This is the story about the way the world is. It is a world that has allowed a deadly, but preventable disease to thrive in the human family for more than twenty years, infecting and killing more than sixty million of its members. It is a world in which the human right to health does not exist for most people. It is a world in which respect for life itself seems to have been lost.
AIDS in the world: It is a story about us. What kind of people are we? How did we come to this point? Where are we going?
Many theories have been propagated to the origin of AIDS. HIV causes AIDS, so the origin of HIV, is an explanation to the discovery of AIDS. HIV is lentivirus, and part of a larger group (retrovirus).
The ‘Hunter” theory is of the explanation that HIV passed from chimpanzees to man through eating, or blood getting into cuts or wounds on the hunter.
The Oral Polio Vaccine (OPV) theory states that HIV was transferred via medical experiments. It believes that polio vaccines played a role in the transfer.
Amongst others also is the ‘Conspiracy Theory’. It says that HIV is ‘man-made’. It believes that HIV was manufactured as part of a biological warfare programme, designed to wipe out large numbers of black and homosexual people. Some people believe that the virus was spread over the world through the smallpox vaccine programme, either deliberately or inadvertently.
Many believe AIDS is an African disease, and blame Africa for its spread. More than 20 million Africans have already died of AIDS. Africans are not responsible for AIDS, the world is. Even if AIDS is an African disease, should the world neglect her? AIDS in Africa is a nightmare, but it is a nightmare for the world as well. South Africa has the largest AIDS population on the planet, 1,500 people are affected every day. Until the world itself changes, AIDS and other epidemics will thrive in the human family for generations to come, and there will be a big price to pay.
The world should know today that every eight seconds a child, woman, or man dies of AIDS. Every day, 10,000 people die of AIDS. The world should not sit back and pretend that it does not know that AIDS is still in its early stages, and is getting worse. There have been wars fought by human with the highest sophisticated weapons (i.e. World War 1, 2, Middle East, etc), but AIDS is killing more people than all these wars of the centuries. Has AIDS selected people to destroy? It has gone to the poor, the marginalized, and the dispossessed.
AIDS has gone to young people in their teens, twenties, who are sexually active but do not have accurate information about AIDS which is a sexually transmitted disease. It is gone to women and girls who have been robbed of their voices and power long before AIDS appeared to further complicate their lives. All these above people need to combat AIDS are:
a- education to empower them;
b- money or job to free them;
c- legal rights that can protect them, and
d- Health care that can save their lives.
For more than twenty years, AIDS is gone to the weakest people in the society. And for these same years, the world has stood by, and watched them die.
The Government also has a vital role to play. AIDS is mostly killing those between the ages of 25 and 49. This is the work force of the society. It will in turn affect the economy, and we might be forced to import labour. On the other hand, how are we not sure these migrants are not coming in positive with AIDS? The circle goes on. You don’t fight AIDS by sitting behind the desk. Funny enough, the United States of America that has been on the front fighting HIV/AIDS just lifted ban on migrants that are positive with this virus. How then were they fighting it if they were discriminating? Our Government has a vital role to play.
It hurts to know that of all those vulnerable to AIDS in the world, no single group is more at risk than the women, especially poor women. This really hurts. In some parts of Africa, a third of all pregnant women have HIV/AIDS.
Not only Africa alone is women exposed, more forces put women at risk of AIDS in India. Stupid enough, it is the women who are thrown out of the house when HIV/AIDS epidemic breaks out. The stigma is more on the woman. Whenever women are affected by AIDS, so too are the children. Everyday, 2,000 children are born with HIV.
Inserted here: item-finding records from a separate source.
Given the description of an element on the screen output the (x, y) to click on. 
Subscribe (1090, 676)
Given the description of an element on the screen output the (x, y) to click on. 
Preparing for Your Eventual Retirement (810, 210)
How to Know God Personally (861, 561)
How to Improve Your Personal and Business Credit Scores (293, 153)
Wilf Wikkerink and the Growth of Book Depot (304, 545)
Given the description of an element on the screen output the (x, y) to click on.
You cannot compare someone with HIV in Africa to another victim in developed societies. The access to health care differs. Economy situation also counts. Most Government hospitals give free antiretroviral drugs to victims of HIV/AIDS, and then the discrimination comes in.
95% of people with HIV/AIDS do not have access to treatment. Should we sit and fold our arms? What will we tell our next generation to come? Is it that we did not know HIV/AIDS existed, or that we did not care? If you don’t believe and do something about HIV/AIDS now, you definitely will when you contact it.
AIDS in the world is large, complicated, frightening, but the solutions to it are not. The world is losing its war against HIV/AIDS because it chooses to, not because it has to. Everyone can do something about this epidemic. We, humans, and not HIV/AIDS can create the future.
Let churches, mosques, clubs, temples, shrines, schools, hospitals, hotels, parks, gardens, media, etc talk about HIV/AIDS. There is no shame in it. There is even more shame in doing nothing about what is killing our children, men and women. If AIDS does not kill a child, it makes that child an orphan.
We will be judged by GOD for doing nothing about this epidemic. It begins with YOU!